Reposicionamento estratégico
A filiação ao PT é interpretada como um movimento estratégico visando as eleições de 2026. Ao ingressar em uma legenda com maior capilaridade e estrutura eleitoral, o ex-governador busca ampliar suas chances de retorno ao cenário político nacional.
Quanto ao ex-governador e ex-senador João Alberto Capiberibe, Camilço disse que Capi segue no PSB.
Nas redes cociais o ex-governador publicou uma carta a militância do PSB, sobre a decisão de sair d legenda. Leia a carta:
Carta aos companheiros e companheiras de luta
Há 27 anos me filiei ao Partido Socialista Brasileiro. Foram quase três décadas de militância, aprendizado e construção coletiva ao lado de homens e mulheres que dedicaram suas vidas à luta por um Brasil mais justo, democrático e solidário.

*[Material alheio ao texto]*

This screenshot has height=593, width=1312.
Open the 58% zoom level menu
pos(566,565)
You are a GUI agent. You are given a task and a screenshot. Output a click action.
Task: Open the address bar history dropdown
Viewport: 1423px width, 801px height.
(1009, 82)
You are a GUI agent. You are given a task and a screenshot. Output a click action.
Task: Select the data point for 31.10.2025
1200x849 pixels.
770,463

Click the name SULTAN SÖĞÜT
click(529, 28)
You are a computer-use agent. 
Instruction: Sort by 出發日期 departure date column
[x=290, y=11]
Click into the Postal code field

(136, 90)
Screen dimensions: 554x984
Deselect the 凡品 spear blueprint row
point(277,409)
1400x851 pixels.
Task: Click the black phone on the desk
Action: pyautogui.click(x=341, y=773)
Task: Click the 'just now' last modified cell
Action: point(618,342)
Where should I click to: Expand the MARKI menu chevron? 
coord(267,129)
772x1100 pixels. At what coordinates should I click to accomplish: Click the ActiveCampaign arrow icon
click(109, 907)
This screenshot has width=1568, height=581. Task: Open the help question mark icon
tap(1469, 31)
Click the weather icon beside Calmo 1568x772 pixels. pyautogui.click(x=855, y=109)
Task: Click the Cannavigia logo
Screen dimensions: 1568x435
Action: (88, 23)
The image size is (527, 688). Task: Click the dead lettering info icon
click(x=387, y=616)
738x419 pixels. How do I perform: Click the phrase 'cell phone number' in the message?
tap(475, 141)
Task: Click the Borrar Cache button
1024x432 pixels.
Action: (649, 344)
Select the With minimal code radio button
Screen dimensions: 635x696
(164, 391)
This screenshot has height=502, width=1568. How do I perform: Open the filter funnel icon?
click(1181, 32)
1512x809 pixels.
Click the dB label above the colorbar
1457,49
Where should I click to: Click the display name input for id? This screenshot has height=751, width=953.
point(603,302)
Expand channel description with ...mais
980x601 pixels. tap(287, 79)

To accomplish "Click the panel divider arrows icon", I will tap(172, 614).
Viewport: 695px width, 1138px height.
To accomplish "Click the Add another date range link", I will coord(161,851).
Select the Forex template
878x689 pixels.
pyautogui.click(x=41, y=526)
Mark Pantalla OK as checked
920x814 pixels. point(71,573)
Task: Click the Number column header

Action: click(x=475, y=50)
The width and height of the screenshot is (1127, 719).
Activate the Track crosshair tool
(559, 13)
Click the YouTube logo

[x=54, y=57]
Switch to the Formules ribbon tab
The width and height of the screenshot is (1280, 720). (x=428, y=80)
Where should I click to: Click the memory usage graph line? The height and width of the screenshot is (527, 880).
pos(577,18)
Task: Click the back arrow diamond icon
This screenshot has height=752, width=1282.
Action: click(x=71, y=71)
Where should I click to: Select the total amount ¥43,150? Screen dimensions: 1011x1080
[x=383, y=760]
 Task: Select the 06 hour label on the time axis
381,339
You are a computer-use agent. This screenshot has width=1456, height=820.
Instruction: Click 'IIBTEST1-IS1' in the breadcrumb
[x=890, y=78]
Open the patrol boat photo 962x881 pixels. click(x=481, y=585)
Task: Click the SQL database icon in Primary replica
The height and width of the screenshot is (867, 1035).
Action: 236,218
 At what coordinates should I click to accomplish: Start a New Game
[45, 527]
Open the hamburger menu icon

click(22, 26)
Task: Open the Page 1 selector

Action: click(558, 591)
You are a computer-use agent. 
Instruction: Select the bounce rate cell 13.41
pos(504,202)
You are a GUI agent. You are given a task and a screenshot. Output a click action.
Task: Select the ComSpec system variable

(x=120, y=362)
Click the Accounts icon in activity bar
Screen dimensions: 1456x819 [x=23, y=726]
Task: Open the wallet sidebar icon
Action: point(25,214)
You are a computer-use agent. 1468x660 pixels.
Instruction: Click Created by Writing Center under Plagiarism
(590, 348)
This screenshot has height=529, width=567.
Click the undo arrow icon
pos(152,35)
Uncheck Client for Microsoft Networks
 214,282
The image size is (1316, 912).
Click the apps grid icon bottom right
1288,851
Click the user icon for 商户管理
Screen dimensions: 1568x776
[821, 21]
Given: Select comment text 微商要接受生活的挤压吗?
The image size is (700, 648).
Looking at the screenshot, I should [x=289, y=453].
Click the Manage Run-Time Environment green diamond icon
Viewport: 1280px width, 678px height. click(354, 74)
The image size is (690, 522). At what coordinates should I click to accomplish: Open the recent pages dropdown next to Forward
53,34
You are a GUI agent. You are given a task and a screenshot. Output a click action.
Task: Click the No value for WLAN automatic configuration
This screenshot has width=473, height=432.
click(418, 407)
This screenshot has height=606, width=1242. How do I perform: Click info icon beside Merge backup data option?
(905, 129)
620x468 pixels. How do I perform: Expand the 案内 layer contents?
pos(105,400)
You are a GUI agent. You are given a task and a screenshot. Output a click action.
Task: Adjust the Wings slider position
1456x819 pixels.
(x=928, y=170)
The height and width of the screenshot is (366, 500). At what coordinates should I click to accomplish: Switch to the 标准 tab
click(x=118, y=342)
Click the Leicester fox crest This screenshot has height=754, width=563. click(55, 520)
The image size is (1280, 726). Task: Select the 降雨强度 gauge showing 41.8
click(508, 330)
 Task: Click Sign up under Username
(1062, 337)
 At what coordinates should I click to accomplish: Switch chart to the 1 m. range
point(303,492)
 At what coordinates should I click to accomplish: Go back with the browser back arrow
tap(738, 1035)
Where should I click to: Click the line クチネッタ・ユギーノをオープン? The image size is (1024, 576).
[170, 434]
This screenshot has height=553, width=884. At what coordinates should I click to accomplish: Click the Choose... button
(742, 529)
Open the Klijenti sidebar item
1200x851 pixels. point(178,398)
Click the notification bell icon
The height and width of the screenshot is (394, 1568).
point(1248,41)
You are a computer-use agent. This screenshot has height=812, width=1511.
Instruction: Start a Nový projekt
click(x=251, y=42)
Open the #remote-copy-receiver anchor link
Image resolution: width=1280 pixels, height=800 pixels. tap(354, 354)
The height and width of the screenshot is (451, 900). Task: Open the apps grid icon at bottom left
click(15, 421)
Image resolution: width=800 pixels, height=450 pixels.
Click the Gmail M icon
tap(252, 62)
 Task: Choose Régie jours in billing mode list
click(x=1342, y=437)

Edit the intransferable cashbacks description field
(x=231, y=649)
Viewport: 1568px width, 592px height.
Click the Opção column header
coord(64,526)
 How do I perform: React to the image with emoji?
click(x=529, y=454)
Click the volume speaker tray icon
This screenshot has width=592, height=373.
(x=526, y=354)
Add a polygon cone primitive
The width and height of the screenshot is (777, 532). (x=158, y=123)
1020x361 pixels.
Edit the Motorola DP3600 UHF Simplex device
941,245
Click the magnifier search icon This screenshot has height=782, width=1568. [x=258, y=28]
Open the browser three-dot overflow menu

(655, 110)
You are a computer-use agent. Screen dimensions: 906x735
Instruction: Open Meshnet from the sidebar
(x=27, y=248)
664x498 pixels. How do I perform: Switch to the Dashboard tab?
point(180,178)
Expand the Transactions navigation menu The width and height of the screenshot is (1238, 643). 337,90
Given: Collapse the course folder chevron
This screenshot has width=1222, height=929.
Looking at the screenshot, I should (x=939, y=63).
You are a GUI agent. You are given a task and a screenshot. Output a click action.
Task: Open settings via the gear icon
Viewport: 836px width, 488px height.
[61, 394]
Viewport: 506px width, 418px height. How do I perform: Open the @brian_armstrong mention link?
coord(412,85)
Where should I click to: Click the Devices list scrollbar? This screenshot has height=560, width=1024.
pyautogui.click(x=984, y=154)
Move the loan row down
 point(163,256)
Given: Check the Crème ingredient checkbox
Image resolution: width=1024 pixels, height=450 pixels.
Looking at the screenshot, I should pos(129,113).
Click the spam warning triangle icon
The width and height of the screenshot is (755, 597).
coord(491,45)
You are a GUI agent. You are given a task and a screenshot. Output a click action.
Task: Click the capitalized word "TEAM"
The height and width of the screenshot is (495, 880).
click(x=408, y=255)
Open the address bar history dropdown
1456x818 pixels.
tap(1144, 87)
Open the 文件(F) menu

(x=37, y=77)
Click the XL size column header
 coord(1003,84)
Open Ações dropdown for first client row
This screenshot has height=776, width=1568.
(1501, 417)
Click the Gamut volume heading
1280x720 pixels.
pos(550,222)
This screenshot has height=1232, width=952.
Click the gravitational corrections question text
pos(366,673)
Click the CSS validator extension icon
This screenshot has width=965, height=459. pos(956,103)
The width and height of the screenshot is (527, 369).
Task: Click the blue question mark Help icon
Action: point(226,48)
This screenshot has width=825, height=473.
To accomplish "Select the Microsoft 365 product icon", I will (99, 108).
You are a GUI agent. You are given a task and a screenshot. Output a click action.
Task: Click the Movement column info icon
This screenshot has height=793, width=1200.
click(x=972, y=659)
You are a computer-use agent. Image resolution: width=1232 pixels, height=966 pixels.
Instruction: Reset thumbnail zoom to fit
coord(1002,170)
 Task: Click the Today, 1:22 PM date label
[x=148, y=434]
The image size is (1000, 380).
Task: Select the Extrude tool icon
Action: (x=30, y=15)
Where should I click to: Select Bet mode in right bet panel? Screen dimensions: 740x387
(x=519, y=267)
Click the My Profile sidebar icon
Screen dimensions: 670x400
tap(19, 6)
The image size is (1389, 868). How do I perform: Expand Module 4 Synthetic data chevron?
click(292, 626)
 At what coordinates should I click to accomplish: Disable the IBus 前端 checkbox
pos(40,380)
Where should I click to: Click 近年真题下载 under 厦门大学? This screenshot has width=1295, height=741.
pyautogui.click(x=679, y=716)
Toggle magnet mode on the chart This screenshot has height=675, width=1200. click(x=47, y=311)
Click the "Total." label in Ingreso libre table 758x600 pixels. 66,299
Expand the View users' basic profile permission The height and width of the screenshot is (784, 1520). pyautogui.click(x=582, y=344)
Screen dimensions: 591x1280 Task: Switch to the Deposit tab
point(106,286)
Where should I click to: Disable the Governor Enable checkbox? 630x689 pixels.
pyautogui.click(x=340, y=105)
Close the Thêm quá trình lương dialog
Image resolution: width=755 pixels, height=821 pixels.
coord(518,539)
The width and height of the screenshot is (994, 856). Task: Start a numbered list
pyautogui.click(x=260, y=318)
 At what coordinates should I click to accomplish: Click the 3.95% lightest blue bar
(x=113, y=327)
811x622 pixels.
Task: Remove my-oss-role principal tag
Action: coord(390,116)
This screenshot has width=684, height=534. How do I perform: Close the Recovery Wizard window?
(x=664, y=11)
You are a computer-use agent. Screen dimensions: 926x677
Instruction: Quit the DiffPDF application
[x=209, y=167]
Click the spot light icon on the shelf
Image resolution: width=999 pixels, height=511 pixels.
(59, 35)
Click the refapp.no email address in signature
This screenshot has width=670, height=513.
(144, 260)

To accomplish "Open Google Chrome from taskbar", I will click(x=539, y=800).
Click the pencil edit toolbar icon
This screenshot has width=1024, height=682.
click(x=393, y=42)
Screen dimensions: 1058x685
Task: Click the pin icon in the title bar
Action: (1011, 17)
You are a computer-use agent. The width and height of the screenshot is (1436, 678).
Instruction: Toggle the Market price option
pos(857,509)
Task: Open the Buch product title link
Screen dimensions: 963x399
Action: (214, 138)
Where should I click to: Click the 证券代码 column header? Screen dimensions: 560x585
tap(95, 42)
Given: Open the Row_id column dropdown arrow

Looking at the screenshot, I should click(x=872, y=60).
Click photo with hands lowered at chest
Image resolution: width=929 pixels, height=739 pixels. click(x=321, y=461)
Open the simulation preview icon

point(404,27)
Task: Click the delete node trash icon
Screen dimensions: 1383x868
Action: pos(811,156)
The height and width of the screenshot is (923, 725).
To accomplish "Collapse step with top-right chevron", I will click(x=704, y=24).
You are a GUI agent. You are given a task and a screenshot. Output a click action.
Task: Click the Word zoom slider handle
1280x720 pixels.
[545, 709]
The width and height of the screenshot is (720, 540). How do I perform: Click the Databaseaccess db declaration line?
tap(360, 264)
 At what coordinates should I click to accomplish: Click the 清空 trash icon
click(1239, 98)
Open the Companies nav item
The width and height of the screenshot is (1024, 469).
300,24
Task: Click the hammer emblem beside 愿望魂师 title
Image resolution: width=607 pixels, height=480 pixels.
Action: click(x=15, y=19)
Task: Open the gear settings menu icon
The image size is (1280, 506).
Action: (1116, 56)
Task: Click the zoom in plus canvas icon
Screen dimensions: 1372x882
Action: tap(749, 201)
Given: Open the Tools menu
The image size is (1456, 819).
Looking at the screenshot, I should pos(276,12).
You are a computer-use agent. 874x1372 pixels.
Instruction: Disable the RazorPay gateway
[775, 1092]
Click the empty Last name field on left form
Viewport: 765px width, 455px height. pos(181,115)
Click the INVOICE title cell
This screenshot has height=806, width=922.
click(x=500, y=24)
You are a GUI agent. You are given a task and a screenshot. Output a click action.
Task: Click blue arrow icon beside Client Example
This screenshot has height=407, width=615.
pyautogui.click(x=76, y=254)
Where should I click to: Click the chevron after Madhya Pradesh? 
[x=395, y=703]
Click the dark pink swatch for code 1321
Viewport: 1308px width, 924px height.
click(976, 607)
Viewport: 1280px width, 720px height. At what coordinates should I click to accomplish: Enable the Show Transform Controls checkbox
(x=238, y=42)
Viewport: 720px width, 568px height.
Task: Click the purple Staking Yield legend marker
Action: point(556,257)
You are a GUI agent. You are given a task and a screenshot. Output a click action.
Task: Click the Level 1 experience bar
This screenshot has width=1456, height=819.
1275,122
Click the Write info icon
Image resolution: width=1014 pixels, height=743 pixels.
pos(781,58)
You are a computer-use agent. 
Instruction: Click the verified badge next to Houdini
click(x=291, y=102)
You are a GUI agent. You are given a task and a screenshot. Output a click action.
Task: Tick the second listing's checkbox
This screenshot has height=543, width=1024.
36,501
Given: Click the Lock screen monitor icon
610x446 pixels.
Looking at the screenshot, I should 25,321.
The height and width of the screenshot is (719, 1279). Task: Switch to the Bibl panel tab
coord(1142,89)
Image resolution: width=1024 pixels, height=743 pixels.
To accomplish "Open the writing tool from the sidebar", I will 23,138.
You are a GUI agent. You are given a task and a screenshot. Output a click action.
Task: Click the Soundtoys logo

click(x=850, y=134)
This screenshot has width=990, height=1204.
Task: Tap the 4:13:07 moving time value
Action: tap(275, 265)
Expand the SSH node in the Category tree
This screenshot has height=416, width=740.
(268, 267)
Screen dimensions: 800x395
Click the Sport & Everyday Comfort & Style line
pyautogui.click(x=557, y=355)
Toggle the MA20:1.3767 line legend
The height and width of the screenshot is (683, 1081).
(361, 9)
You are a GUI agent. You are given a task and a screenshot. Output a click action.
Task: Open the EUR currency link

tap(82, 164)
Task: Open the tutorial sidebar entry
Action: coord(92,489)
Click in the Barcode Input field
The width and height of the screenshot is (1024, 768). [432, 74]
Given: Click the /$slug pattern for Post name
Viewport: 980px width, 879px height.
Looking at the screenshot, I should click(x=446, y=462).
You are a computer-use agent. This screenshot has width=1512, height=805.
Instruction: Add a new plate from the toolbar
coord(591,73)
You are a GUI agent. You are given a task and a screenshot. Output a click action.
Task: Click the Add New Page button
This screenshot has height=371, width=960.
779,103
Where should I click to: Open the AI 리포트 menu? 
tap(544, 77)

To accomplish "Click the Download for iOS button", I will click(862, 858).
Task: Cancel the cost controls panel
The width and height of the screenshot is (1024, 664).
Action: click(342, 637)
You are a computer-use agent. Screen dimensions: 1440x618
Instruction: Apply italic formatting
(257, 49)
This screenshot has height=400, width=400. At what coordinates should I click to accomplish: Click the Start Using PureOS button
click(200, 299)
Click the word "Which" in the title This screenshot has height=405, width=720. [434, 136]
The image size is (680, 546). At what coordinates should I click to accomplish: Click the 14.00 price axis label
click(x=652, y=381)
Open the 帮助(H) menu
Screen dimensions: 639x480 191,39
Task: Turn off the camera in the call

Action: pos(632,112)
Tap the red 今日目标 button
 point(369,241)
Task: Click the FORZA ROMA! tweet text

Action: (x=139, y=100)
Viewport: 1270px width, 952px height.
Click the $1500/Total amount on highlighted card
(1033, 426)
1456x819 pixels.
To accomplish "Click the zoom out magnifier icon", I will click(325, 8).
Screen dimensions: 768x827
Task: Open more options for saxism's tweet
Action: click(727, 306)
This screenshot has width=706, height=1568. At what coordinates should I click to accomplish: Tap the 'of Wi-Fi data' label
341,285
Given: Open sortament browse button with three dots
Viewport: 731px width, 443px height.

No PSB cresci politicamente, desde a juventude na JSB até a participação na direção estadual e nacional do partido. Pelo PSB disputei seis eleições e tive a honra de exercer três mandatos: deputado estadual, governador e deputado federal. Em toda essa caminhada procurei honrar os valores que aprendi com grandes referências do socialismo democrático brasileiro, como Miguel Arraes, Eduardo Campos e Carlos Siqueira, e no Amapá ao lado da liderança de João e Janete Capiberibe.
Minha trajetória sempre esteve vinculada à defesa da democracia, da justiça social e do desenvolvimento com inclusão para a Amazônia e para o Brasil.
Por isso, esta decisão não nasce de divergências estratégicas com o campo político ao qual sempre pertenci. Ao contrário: sigo comprometido com a unidade das forças democráticas e progressistas que hoje se organizam para defender a democracia e dar continuidade ao projeto liderado pelo presidente Luiz Inácio Lula da Silva.
A realidade política da Amazônia, entretanto, muitas vezes exige decisões táticas para que possamos manter viva a representação das forças progressistas. Em 2022, mesmo tendo recebido mais votos que cinco deputados federais que exerceram mandato nesta legislatura, não alcancei o coeficiente eleitoral. Essa experiência mostra como a disputa política em nossa região exige novas estratégias.
É nesse contexto que decido iniciar um novo ciclo de militância no Partido dos Trabalhadores, integrando no Amapá a Federação Brasil da Esperança.
Não deixo para trás a história construída no PSB. Levo comigo a gratidão, os aprendizados e o respeito por todos que compartilharam comigo essa longa jornada de lutas, vitórias e também derrotas.
Não é uma ruptura com as ideias que sempre defendi. É, antes, uma continuidade da mesma luta por democracia, justiça social e desenvolvimento para o povo do Amapá e do Brasil.